03May20171417111493839031.jpg

$50.41 is close to where the price stood before taking an 8% beating on July 10, 2014. In other words, this valuation ends up reasonably near the current market price.

It does not make any provision for future elephants, just good steady growth through sales and rentals of its existing products.

Outlook

For the near future, GEOS seems unlikely to gather much steam. While the company does not offer guidance, it has indicated it expects soft market conditions for the time being. And, as Tyler Crowe points out in The 5 Worst-Performing Energy Stocks of 2014, "Geospace's biggest problem isn't the company itself, but rather its customers. As a specialist in seismic data equipment, it is subject to the capital expenditure budgets of oil companies, especially Big Oil companies that do a significant amount of seismic work offshore. These companies have been scaling back their capital budgets this past year, and one of the things that goes first is seismic studies related to exploration."

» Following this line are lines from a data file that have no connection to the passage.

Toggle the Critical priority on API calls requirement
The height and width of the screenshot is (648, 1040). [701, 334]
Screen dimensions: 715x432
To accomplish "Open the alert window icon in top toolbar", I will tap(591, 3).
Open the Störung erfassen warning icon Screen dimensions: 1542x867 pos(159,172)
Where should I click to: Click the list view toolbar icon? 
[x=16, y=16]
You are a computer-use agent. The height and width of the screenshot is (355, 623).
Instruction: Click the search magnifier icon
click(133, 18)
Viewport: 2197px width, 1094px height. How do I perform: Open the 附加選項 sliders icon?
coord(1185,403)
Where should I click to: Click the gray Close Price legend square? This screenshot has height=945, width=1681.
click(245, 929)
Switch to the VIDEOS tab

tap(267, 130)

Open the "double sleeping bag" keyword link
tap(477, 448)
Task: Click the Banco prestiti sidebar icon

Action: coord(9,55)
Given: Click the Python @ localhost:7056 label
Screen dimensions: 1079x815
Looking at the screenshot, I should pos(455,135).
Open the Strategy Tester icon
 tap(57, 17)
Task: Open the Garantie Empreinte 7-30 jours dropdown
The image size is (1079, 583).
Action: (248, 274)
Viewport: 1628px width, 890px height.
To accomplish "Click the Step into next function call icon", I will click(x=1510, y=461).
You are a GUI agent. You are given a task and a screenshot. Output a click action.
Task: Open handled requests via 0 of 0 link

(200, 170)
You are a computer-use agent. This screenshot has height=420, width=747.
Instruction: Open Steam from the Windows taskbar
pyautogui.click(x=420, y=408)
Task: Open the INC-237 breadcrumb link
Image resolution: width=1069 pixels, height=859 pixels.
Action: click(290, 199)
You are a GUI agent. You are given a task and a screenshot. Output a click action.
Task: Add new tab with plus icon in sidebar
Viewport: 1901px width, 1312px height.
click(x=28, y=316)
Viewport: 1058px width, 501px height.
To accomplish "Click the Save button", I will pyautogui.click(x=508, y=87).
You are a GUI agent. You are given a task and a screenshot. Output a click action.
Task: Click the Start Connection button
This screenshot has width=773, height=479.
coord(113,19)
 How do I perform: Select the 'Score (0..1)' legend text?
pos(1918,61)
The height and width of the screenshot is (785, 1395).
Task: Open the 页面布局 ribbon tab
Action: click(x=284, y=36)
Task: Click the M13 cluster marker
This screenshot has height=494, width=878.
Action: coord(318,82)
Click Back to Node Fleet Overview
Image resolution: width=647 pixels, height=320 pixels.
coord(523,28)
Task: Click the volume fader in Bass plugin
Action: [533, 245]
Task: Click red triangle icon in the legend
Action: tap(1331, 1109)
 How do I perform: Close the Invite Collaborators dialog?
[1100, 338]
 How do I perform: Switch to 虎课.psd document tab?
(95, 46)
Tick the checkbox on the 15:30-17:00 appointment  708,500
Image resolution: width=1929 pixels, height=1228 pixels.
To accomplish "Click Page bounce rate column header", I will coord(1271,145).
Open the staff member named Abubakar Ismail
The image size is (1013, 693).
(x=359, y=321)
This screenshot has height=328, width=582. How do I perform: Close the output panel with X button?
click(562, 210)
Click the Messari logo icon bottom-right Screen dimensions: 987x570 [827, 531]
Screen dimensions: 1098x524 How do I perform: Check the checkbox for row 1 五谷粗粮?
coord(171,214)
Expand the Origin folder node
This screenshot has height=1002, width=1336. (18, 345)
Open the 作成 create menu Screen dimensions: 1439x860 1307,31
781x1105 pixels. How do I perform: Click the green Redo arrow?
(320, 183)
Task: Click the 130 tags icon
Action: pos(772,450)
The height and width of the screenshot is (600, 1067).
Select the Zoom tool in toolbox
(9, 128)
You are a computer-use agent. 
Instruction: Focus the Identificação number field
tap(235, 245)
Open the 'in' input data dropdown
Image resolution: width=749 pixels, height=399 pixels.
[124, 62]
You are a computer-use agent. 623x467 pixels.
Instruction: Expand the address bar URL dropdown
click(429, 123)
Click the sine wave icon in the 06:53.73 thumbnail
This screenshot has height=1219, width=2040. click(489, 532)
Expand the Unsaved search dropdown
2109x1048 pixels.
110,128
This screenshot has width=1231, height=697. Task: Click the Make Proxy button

As Crowe also notes, Big Oil might postpone its exploration activities in the short term, but in the longer term, will have no choice but to go out looking for new pools of oil and gas. When that happens, we might expect significant jumps to both revenue and earnings per share.

The possibility of more big contracts still exists, and the odds remain reasonable that the $30 million SGS contract will get off the ground.

While the company waits for a return to big exploration spending and/or big new contracts, it has the security of $44-million in cash, being debt-free, and a non-dividend payer.

Conclusions

Geospace Technologies Corporation shares once sat comfortably above the $100 level. And, its reasonably possible they will again, if one or both of the circumstances noted above transpires.

Given this combination of potential and existing weaknesses, GEOS seems best-suited to watch lists. If it does land the on-again, off-again $30-million contract, venturesome buyers might enter between the time the deal is confirmed and when its revenue and income are first recognized.

All in all, it appears there is potential for the patient investor.